The purpose of this study is to develop the “bottom-up” PBPK model with high predictability. The in-house PBPK model consists of 9-compartments which are represented as independent compartments to influence the Vdss value. The liver and kidney were considered to be only the elimination sites, incorporating the metabolic clearance and the passive glomerular filtration of unbound drugs, respectively. Poulin et al [3] reported the “albumin-mediated uptake” theory, assuming the unbound drugs in plasma are transported to liver not only by passive diffusion but also ionic interaction between albumin-drug complex and hepatic cell surface. We applied this theory and calculated the fu,liver by multiplying the fu,plasma value with liver-to-plasma ratio of albumin concentration. The tissue:blood partition coefficients (Kp) values in human were predicted by considering the correlation of the volume of distribution for the unbound drugs between rat and human after the Kp values in rat were corrected by the ratio between the mechanistic approach proposed by Rodgers and experimental rat Vdss values. Using the in-house PBPK model, the plasma concentrations after a single intravenous administration to humans were simulated for 12 drugs. These model compounds are mainly eliminated by hepatic metabolism and have wide ranges of lipophilicity (logPow: 0.3 to 5.1) and fu,plasma (0.003 to 0.91). The prediction accuracy was compared with those in general “bottom-up” PBPK model and empirical scaling methods.

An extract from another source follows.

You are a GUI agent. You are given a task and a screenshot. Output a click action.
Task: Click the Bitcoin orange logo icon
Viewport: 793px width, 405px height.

The in-house PBPK model predicted CLtot, Vdss and the plasma concentration at the last measurable time point (Clast) within 2-fold of observed values for 92%, 75% and 83% of those drugs, respectively. These predictabilities were better than those for general PBPK model or empirical scaling methods.

In conclusion, we developed the in-house PBPK model that enables accurate prediction of human PK parameters and the model could accelerate the lead optimization and successful nomination of the candidate compounds in the drug discovery process.

1. Rodgers T, et al. Pharm Res. 2007; 24 (5): 918-33.

2. Poulin P, et al. J Pharm Sci. 2012; 101 (6): 2250-61.

3. Poulin P, et al. J Pharm Sci. 2013 Sep; 102(9): 3239-51.